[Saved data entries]
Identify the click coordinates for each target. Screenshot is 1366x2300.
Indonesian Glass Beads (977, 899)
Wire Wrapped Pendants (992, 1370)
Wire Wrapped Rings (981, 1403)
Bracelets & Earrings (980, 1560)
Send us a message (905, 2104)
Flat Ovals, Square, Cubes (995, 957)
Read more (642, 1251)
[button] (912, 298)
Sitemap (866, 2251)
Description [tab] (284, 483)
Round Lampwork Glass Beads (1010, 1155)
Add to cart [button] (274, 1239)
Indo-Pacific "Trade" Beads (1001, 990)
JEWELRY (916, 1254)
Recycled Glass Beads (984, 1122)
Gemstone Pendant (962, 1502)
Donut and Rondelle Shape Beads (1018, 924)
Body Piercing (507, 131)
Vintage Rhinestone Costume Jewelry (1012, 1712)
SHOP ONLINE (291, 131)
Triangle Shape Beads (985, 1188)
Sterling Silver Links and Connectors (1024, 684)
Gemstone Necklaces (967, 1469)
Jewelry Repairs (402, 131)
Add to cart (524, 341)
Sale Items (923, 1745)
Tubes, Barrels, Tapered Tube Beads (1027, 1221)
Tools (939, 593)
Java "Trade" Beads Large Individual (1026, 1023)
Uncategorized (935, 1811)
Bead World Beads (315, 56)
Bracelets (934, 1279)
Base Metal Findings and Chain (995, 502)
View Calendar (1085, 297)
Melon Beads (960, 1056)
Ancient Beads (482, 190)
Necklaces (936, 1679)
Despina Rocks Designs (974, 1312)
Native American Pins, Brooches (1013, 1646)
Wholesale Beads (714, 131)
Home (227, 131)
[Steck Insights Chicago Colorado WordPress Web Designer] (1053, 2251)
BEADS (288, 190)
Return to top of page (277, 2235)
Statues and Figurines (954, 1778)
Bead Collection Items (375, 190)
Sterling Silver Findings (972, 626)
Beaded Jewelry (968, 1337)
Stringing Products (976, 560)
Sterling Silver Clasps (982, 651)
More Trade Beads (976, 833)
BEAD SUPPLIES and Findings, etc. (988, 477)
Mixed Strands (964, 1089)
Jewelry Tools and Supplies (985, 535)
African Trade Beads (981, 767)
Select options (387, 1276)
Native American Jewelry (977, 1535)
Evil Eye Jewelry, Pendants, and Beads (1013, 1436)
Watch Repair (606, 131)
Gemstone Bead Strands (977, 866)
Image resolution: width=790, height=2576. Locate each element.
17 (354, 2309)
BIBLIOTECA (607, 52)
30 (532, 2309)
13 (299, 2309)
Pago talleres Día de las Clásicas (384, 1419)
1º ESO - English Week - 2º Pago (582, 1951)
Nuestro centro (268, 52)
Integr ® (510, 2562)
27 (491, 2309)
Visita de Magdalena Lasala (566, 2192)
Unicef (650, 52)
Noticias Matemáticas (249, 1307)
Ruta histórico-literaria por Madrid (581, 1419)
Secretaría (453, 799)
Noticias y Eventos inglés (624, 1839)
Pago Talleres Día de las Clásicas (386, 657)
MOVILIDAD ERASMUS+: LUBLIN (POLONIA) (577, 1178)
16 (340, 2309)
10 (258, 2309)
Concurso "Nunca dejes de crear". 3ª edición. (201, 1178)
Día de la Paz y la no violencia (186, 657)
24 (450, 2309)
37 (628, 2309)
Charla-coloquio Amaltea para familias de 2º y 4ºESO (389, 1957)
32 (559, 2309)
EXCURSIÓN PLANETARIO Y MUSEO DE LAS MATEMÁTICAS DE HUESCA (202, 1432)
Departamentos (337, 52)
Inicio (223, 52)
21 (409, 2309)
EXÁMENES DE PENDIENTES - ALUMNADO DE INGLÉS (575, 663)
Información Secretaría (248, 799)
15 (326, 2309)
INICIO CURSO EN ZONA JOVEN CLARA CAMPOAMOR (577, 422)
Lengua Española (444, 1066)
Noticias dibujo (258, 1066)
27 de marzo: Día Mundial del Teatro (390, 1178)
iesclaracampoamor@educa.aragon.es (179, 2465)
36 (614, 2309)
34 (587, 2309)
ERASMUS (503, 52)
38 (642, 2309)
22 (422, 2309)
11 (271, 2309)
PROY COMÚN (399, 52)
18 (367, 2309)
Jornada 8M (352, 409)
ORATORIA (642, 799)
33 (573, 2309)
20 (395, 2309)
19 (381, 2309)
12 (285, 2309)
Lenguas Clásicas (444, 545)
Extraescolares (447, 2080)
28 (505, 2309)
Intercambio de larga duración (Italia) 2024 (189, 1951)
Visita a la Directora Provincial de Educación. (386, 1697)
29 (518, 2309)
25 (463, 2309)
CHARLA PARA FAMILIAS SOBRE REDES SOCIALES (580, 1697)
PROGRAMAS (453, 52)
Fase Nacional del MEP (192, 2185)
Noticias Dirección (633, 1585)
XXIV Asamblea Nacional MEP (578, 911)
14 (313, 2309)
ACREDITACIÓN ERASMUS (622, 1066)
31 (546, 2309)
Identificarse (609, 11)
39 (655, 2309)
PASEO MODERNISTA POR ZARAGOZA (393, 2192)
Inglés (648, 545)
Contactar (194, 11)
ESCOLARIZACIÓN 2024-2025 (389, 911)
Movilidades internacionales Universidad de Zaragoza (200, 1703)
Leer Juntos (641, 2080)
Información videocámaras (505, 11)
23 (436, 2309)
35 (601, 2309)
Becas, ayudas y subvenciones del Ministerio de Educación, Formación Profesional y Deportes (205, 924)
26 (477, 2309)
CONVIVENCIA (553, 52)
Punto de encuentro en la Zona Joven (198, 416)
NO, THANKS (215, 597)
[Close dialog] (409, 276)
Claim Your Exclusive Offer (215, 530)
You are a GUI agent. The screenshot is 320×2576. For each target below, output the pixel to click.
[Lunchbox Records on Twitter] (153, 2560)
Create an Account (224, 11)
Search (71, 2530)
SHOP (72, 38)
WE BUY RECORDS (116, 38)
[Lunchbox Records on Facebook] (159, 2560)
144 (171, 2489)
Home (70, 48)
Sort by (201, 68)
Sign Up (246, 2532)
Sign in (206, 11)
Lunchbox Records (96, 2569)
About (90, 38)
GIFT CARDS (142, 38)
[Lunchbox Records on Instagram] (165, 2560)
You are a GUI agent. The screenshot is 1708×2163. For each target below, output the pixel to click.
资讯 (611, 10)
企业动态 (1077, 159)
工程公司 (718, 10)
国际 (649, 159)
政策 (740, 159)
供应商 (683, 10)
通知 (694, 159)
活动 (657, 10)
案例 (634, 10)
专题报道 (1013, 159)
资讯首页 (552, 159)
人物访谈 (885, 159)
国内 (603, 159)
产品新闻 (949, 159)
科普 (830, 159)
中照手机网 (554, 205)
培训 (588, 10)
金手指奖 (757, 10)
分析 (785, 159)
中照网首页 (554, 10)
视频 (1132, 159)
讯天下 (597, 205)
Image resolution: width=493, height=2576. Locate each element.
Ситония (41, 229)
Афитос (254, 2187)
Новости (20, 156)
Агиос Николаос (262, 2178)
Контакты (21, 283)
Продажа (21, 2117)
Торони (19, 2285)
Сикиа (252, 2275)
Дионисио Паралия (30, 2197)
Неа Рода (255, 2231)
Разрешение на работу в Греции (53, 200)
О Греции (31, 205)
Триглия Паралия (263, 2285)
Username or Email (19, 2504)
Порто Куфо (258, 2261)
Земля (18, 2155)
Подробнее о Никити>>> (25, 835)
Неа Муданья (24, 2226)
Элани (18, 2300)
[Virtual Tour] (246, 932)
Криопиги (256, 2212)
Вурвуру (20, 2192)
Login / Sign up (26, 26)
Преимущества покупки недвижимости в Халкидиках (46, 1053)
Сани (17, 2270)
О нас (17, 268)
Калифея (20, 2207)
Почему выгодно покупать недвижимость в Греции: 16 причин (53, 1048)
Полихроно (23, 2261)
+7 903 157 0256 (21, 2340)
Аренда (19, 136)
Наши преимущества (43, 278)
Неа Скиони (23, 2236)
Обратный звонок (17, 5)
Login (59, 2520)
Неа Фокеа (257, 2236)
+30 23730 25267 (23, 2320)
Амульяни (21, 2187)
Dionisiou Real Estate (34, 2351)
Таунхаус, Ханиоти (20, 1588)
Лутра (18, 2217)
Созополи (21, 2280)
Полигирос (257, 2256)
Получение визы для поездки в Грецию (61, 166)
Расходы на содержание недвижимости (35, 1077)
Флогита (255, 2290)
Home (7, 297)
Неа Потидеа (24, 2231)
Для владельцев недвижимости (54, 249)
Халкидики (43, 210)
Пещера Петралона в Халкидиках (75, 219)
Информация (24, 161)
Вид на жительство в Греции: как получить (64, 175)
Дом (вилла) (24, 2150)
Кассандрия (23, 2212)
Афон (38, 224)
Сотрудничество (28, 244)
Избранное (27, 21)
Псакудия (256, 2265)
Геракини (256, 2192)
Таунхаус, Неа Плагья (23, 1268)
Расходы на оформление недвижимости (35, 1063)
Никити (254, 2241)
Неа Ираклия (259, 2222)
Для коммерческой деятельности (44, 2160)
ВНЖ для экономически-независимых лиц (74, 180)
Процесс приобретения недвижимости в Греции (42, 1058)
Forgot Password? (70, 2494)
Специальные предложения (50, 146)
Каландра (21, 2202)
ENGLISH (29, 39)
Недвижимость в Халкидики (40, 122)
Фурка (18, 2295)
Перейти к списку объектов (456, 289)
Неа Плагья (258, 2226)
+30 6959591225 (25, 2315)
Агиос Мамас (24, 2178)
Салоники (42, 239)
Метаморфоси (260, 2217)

- **Exercise**
Look above for the line holding "Информация (24, 161)", then set down exactly that line and every line after it up to and including the line holding "Фурка (18, 2295)", with nothing else.

- **Task output**
Информация (24, 161)
Вид на жительство в Греции: как получить (64, 175)
Дом (вилла) (24, 2150)
Кассандрия (23, 2212)
Афон (38, 224)
Сотрудничество (28, 244)
Избранное (27, 21)
Псакудия (256, 2265)
Геракини (256, 2192)
Таунхаус, Неа Плагья (23, 1268)
Расходы на оформление недвижимости (35, 1063)
Никити (254, 2241)
Неа Ираклия (259, 2222)
Для коммерческой деятельности (44, 2160)
ВНЖ для экономически-независимых лиц (74, 180)
Процесс приобретения недвижимости в Греции (42, 1058)
Forgot Password? (70, 2494)
Специальные предложения (50, 146)
Каландра (21, 2202)
ENGLISH (29, 39)
Недвижимость в Халкидики (40, 122)
Фурка (18, 2295)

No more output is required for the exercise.